-- Requirement --
Go over the entries below line by line, copying each one that contains the word "will".

-- Material provided --
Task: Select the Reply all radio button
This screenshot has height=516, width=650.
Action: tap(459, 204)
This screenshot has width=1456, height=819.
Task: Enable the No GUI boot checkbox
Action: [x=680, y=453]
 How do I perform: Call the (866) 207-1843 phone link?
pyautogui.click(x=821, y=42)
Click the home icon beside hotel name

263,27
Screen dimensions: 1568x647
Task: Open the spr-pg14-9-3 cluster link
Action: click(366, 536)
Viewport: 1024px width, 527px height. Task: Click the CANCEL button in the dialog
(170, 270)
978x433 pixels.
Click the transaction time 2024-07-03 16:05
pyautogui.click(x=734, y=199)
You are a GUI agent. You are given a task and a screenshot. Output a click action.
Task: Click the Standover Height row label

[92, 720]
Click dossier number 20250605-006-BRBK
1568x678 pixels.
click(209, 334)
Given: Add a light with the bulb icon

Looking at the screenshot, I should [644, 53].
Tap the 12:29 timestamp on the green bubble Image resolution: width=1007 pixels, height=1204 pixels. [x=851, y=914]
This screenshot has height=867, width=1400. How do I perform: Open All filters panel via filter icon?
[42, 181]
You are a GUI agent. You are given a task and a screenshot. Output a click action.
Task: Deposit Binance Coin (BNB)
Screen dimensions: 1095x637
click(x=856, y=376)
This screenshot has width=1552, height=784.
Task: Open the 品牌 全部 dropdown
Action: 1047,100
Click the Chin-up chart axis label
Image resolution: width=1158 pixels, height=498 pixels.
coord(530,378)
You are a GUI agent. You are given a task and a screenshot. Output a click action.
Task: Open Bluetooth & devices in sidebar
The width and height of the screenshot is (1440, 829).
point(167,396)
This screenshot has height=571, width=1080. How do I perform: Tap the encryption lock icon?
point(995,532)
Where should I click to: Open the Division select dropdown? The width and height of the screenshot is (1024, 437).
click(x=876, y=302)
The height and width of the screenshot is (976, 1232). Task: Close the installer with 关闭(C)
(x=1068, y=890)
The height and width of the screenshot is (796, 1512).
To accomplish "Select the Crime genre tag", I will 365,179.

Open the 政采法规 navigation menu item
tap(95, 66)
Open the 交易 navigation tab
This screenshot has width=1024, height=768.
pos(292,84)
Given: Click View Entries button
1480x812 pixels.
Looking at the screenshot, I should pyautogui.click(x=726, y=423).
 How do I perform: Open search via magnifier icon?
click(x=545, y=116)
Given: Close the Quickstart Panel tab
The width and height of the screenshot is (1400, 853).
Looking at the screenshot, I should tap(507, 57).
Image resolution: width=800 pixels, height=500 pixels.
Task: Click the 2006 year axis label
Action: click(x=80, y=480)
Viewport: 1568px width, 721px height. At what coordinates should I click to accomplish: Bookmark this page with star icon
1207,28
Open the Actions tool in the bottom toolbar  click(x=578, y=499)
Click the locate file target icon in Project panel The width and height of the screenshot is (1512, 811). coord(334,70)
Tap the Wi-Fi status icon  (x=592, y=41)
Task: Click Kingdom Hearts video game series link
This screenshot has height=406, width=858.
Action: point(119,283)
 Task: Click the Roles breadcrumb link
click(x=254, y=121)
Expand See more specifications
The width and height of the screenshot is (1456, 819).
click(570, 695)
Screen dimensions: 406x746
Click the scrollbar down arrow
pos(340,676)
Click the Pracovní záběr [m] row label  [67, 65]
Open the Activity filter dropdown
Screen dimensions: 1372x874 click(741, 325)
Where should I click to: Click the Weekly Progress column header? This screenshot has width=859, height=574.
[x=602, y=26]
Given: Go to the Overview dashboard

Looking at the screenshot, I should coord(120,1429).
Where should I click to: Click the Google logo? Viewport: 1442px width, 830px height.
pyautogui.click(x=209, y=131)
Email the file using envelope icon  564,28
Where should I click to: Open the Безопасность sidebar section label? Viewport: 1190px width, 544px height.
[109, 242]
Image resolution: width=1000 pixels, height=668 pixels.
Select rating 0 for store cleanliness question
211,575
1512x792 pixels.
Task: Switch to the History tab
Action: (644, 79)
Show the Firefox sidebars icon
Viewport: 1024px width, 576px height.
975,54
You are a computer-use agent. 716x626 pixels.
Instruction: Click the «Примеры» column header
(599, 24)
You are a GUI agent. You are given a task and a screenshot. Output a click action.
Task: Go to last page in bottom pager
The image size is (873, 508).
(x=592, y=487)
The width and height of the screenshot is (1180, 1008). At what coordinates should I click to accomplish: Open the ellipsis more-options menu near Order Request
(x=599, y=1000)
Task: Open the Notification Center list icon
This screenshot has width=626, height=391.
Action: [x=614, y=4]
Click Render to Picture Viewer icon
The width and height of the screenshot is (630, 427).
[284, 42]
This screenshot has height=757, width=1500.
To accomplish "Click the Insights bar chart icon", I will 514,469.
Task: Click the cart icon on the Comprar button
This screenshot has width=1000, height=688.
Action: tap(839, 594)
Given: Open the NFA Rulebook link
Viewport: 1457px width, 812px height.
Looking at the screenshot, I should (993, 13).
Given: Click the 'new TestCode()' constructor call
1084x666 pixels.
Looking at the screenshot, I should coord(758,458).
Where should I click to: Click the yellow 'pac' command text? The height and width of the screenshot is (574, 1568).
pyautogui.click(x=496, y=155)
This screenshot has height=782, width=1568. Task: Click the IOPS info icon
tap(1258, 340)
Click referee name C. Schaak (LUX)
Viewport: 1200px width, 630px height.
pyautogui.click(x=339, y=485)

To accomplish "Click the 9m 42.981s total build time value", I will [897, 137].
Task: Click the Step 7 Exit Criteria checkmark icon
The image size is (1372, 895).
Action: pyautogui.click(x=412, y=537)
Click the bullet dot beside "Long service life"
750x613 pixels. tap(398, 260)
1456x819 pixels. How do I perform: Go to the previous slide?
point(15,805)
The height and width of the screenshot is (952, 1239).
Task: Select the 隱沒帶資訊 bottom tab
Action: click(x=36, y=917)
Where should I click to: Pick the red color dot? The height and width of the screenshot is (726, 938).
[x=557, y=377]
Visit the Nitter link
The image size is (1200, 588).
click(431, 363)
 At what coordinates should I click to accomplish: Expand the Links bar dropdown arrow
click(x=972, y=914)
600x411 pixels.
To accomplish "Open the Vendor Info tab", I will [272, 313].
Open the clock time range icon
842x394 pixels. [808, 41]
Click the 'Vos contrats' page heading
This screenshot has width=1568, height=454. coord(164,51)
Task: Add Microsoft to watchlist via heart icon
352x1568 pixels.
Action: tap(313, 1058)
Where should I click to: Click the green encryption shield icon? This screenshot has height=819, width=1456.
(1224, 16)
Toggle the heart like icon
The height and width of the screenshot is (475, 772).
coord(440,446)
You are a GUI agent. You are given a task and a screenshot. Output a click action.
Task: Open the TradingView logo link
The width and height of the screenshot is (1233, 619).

-- Finished exercise --
To accomplish "Select the Crime genre tag", I will 365,179.
To accomplish "Click the Insights bar chart icon", I will 514,469.
To accomplish "Click the 9m 42.981s total build time value", I will [897, 137].
To accomplish "Open the Vendor Info tab", I will [272, 313].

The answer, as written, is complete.